First of all, I would like to commend the hard work of the MacDems leadership on a job well done. It is never easy to convince people to vote in an “off-year election”–even if this year’s election was unique. Second, I would like to thank The Mac Weekly for its coverage of the local political scene. As students at Mac, it is often hard to know what is going on beyond the “bubble,” but your coverage thus far this semester has helped students become engaged and aware of the importance of local politics.

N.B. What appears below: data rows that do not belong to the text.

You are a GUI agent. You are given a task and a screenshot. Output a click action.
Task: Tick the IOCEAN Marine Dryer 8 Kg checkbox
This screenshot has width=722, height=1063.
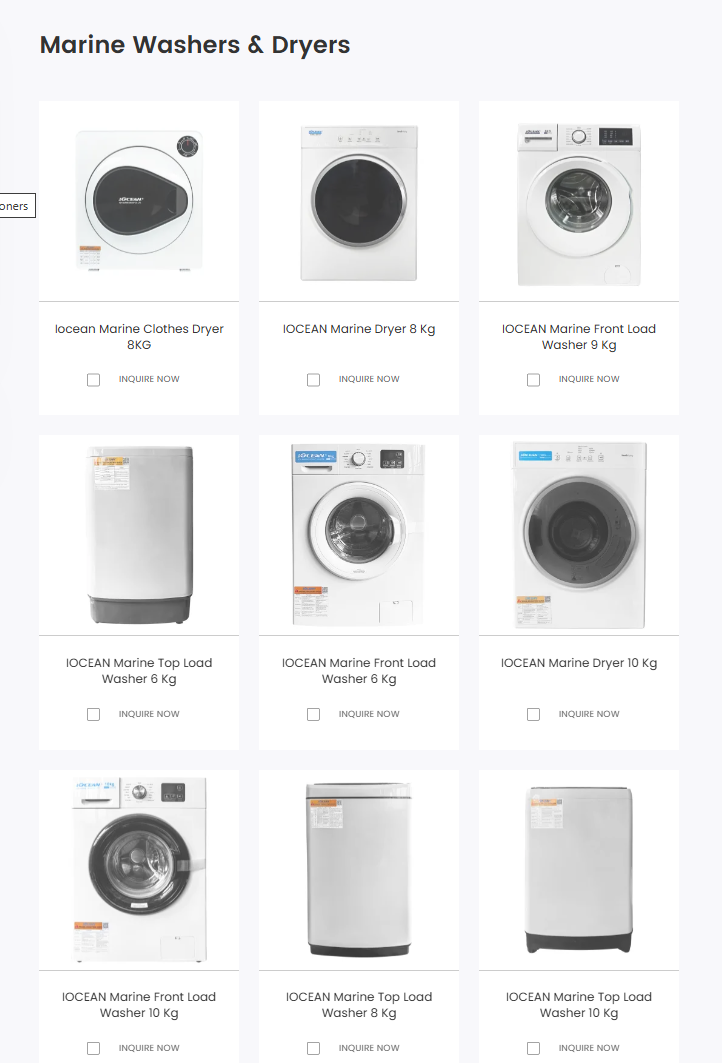coord(314,380)
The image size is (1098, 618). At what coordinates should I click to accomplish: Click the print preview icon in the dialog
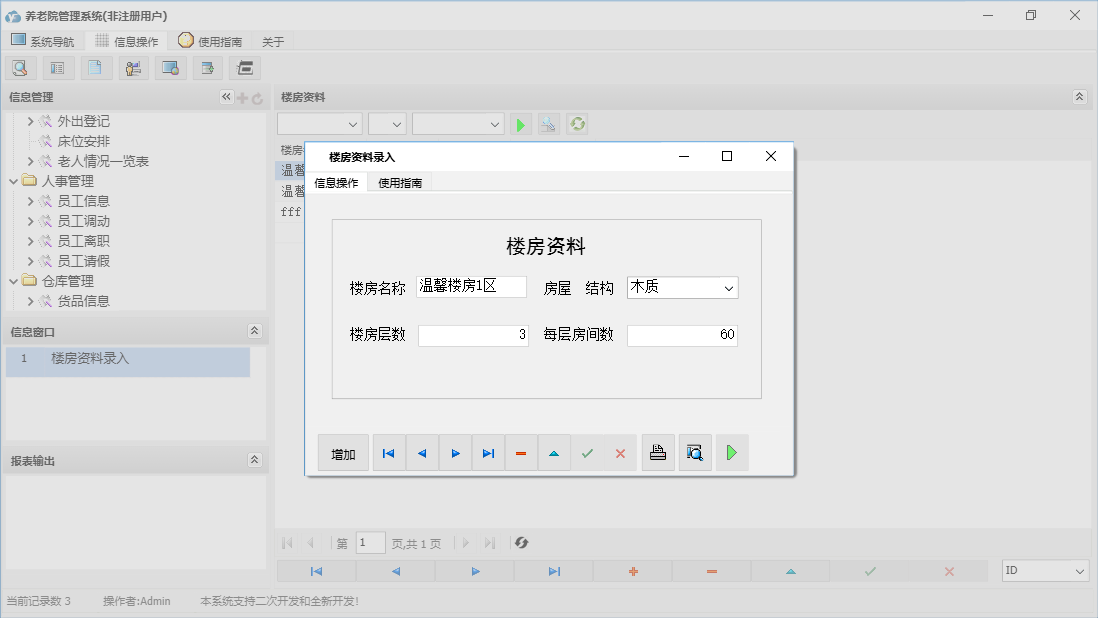click(695, 452)
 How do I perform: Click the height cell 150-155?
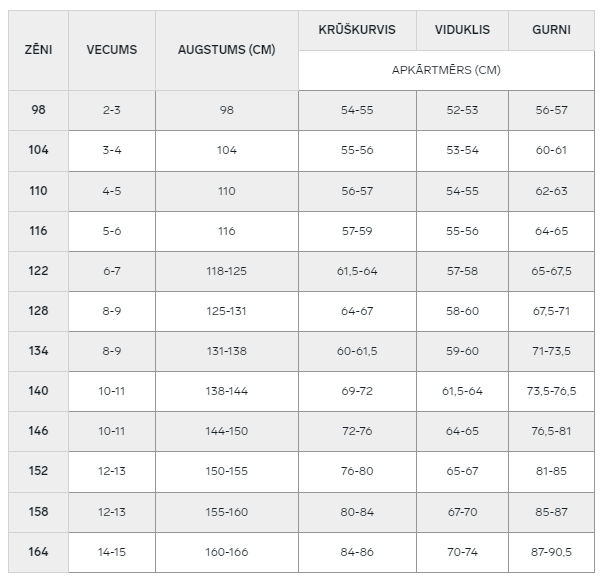pyautogui.click(x=227, y=471)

A little over a year ago, The Mac Weekly asked me what I thought of the “Recall Randy” campaign. I did not believe that recalling Randy Kelly because of his endorsement of President Bush was right. In fact, I told The Mac Weekly that recalls based on political motivations had no basis, and that the recall law did not exist for purposes such as that. Basically, I thought, as I said at the time “that proper procedures exist[ed] to remove elected officials when necessary,” (“Mayor’s Endorsement Prompts Recall Petition,” 10/1/04).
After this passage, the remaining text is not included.